══ Supplied material

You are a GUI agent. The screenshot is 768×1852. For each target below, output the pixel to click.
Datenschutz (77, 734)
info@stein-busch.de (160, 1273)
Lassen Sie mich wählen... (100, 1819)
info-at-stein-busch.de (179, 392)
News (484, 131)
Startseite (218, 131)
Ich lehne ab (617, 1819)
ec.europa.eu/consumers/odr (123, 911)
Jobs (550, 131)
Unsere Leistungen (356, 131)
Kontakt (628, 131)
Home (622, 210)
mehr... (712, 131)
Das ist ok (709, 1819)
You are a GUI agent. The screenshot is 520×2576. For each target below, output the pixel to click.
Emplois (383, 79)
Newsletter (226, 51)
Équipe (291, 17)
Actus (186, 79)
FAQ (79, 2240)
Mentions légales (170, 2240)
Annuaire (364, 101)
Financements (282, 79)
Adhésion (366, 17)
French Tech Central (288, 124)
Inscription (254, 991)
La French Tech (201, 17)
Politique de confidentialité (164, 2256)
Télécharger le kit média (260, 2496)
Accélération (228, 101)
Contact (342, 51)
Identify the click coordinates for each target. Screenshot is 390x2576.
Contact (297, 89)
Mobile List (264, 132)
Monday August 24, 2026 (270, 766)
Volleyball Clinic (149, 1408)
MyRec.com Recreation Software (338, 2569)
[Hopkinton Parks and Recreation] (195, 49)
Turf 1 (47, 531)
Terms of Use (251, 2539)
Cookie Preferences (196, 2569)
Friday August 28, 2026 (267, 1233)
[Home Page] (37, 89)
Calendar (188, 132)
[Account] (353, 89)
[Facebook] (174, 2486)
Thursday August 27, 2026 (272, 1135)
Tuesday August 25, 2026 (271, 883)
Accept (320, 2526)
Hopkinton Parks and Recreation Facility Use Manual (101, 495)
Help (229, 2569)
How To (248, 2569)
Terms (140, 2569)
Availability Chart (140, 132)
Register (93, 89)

════

» **Your goal**
Output each record exactly, leaving nothing out.

» **Answer to the exercise**
You are a GUI agent. The screenshot is 768×1852. For each target below, output the pixel to click.
Datenschutz (77, 734)
info@stein-busch.de (160, 1273)
Lassen Sie mich wählen... (100, 1819)
info-at-stein-busch.de (179, 392)
News (484, 131)
Startseite (218, 131)
Ich lehne ab (617, 1819)
ec.europa.eu/consumers/odr (123, 911)
Jobs (550, 131)
Unsere Leistungen (356, 131)
Kontakt (628, 131)
Home (622, 210)
mehr... (712, 131)
Das ist ok (709, 1819)
You are a GUI agent. The screenshot is 520×2576. For each target below, output the pixel to click.
Emplois (383, 79)
Newsletter (226, 51)
Équipe (291, 17)
Actus (186, 79)
FAQ (79, 2240)
Mentions légales (170, 2240)
Annuaire (364, 101)
Financements (282, 79)
Adhésion (366, 17)
French Tech Central (288, 124)
Inscription (254, 991)
La French Tech (201, 17)
Politique de confidentialité (164, 2256)
Télécharger le kit média (260, 2496)
Accélération (228, 101)
Contact (342, 51)
Identify the click coordinates for each target. Screenshot is 390x2576.
Contact (297, 89)
Mobile List (264, 132)
Monday August 24, 2026 (270, 766)
Volleyball Clinic (149, 1408)
MyRec.com Recreation Software (338, 2569)
[Hopkinton Parks and Recreation] (195, 49)
Turf 1 (47, 531)
Terms of Use (251, 2539)
Cookie Preferences (196, 2569)
Friday August 28, 2026 (267, 1233)
[Home Page] (37, 89)
Calendar (188, 132)
[Account] (353, 89)
[Facebook] (174, 2486)
Thursday August 27, 2026 (272, 1135)
Tuesday August 25, 2026 (271, 883)
Accept (320, 2526)
Hopkinton Parks and Recreation Facility Use Manual (101, 495)
Help (229, 2569)
How To (248, 2569)
Terms (140, 2569)
Availability Chart (140, 132)
Register (93, 89)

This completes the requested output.